В телефонной трубке прозвучал характерный сигнал.

— Подожди секундочку, Кит.

— Алло!

— Куколка, это я.

— Луис! — Риган живо представила себе своего друга — как он зачесывает прядь волос за ухо, проводит по волосам ладонью, потом хлопает себя по лбу. — Подожди, я как раз разговариваю с Кит.

— Так она собирается приехать?

— Надеюсь. Подожди-ка. — Риган переключила телефон обратно на Кит. — Это Луис звонит. Давай я свяжусь с тобой попозже.

— Хорошо, я буду дома — развешивать омелу.

Переключившись обратно на Луиса, Риган услышала, как он дает кому-то указания.

— Луис? Эй, Луис!

— Да, дорогая. Извини, мы тут немножко сходим с ума.

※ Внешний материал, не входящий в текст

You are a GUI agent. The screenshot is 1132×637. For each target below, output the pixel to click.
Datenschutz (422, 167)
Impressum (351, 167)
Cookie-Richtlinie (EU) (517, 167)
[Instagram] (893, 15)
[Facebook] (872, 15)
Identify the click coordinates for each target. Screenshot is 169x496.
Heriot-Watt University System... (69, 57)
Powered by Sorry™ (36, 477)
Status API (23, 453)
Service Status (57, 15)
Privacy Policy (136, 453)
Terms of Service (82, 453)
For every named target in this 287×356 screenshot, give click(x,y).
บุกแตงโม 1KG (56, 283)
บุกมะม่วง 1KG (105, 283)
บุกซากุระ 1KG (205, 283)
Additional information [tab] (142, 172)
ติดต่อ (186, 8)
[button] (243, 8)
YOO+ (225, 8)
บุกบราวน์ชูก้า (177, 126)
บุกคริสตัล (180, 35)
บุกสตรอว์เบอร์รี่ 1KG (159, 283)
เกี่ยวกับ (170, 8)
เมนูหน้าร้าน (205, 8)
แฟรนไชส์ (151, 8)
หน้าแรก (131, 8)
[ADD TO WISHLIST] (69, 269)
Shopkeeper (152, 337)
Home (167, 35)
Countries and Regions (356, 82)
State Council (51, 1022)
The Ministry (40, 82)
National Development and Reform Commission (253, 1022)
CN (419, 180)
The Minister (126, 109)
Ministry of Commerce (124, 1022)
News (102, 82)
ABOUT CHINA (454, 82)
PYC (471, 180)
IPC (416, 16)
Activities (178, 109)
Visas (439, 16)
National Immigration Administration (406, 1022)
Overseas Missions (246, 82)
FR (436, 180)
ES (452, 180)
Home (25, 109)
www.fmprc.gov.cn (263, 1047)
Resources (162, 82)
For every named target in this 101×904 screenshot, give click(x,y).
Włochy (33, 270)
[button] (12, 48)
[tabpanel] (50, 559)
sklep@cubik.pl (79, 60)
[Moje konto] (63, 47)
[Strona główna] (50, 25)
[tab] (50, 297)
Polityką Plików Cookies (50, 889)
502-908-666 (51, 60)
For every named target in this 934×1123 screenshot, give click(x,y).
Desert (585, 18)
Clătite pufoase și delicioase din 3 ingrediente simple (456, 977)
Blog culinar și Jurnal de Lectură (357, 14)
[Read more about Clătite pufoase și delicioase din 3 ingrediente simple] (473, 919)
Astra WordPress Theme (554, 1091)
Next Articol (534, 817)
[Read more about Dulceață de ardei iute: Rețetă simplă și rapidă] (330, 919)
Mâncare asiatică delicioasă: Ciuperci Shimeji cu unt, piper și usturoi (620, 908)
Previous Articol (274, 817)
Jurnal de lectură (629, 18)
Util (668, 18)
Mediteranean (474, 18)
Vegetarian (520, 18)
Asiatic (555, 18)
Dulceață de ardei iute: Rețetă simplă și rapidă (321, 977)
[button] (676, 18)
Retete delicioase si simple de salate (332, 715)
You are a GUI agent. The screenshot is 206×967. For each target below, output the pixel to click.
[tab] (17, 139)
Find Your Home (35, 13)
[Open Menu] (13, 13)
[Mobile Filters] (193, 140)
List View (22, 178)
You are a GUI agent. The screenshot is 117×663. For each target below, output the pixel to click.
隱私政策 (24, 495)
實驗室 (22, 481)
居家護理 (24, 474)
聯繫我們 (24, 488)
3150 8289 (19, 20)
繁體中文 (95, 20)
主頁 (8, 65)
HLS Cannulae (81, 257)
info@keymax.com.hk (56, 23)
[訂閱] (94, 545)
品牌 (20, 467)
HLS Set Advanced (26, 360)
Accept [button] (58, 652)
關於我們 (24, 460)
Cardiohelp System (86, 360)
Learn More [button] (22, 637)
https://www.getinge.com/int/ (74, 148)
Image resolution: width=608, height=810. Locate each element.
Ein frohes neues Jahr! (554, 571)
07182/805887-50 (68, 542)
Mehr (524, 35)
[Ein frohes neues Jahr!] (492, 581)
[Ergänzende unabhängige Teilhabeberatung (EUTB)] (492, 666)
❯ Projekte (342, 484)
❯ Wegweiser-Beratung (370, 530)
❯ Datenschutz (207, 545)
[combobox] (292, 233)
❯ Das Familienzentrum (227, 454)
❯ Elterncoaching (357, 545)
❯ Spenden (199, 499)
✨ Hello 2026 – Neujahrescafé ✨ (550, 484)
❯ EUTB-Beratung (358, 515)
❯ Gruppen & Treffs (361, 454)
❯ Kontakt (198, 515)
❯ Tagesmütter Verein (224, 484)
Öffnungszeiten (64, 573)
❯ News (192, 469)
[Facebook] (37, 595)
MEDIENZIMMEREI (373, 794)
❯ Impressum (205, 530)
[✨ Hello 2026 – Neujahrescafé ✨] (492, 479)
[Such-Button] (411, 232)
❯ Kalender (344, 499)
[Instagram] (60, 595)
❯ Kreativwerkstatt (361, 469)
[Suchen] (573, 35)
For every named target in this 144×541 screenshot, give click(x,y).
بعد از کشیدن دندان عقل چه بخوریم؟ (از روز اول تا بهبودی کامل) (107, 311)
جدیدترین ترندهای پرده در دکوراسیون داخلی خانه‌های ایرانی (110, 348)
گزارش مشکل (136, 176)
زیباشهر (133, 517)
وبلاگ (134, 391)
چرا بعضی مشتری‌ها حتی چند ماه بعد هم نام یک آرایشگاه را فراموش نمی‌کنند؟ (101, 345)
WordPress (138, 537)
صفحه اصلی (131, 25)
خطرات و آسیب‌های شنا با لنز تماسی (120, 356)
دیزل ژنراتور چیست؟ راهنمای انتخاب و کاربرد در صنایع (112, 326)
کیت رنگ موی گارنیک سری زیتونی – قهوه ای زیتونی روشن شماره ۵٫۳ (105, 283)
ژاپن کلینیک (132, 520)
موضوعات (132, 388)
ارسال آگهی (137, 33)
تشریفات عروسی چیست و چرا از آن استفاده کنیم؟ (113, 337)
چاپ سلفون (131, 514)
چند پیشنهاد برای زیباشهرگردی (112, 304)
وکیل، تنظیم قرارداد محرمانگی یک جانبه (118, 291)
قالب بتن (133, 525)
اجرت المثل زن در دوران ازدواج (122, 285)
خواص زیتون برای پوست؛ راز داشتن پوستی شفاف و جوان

— Да это просто здорово! — воскликнула Риган. Для ее друга явно наступили важные времена. Популярность его нового ресторана в выходные дни, а также успех церемонии открытия двадцать девятого числа будут очень многое значить для дальнейшей судьбы всего дела Луиса.

— Да, пожалуй, дорогая. Не очень обращай на меня внимание. Я — старый, несчастный, разбитый, усталый человек. Вообще-то я просто решил тебе позвонить и удостовериться, что ты точно будешь тут у нас в рождественскую ночь.

— Я приеду к вам, — подтвердила Риган. — Мои родители и я прилетаем завтра во второй половине дня на личном самолете Вудов.

— Постой-ка, Риган. Подожди. Что это там горит, черт возьми? — заорал вдруг Луис. — Выньте хлеб из печки, черт вас побери!

Риган усмехнулась.

— Ты там, чувствуется, всем здорово руководишь. Пожалуй, лучше будет, если я оставлю тебя в покое. В общем, я буду у вас вечером перед Рождеством, примерно после обеда.

— Может быть, тебе приготовить какое-нибудь особенное блюдо в честь твоего пребывания здесь, а?

— Не беспокойся. Я съем все, что у вас там подают. Хотя нет, об одной вещи я, пожалуй, попрошу.

— О какой же?

— Мне очень нравится, когда хлеб к столу подают горячим, мягким, свежим.

Луис проворчал в ответ что-то себе под нос, что, как показалось Риган, было неким ругательством, и бросил трубку.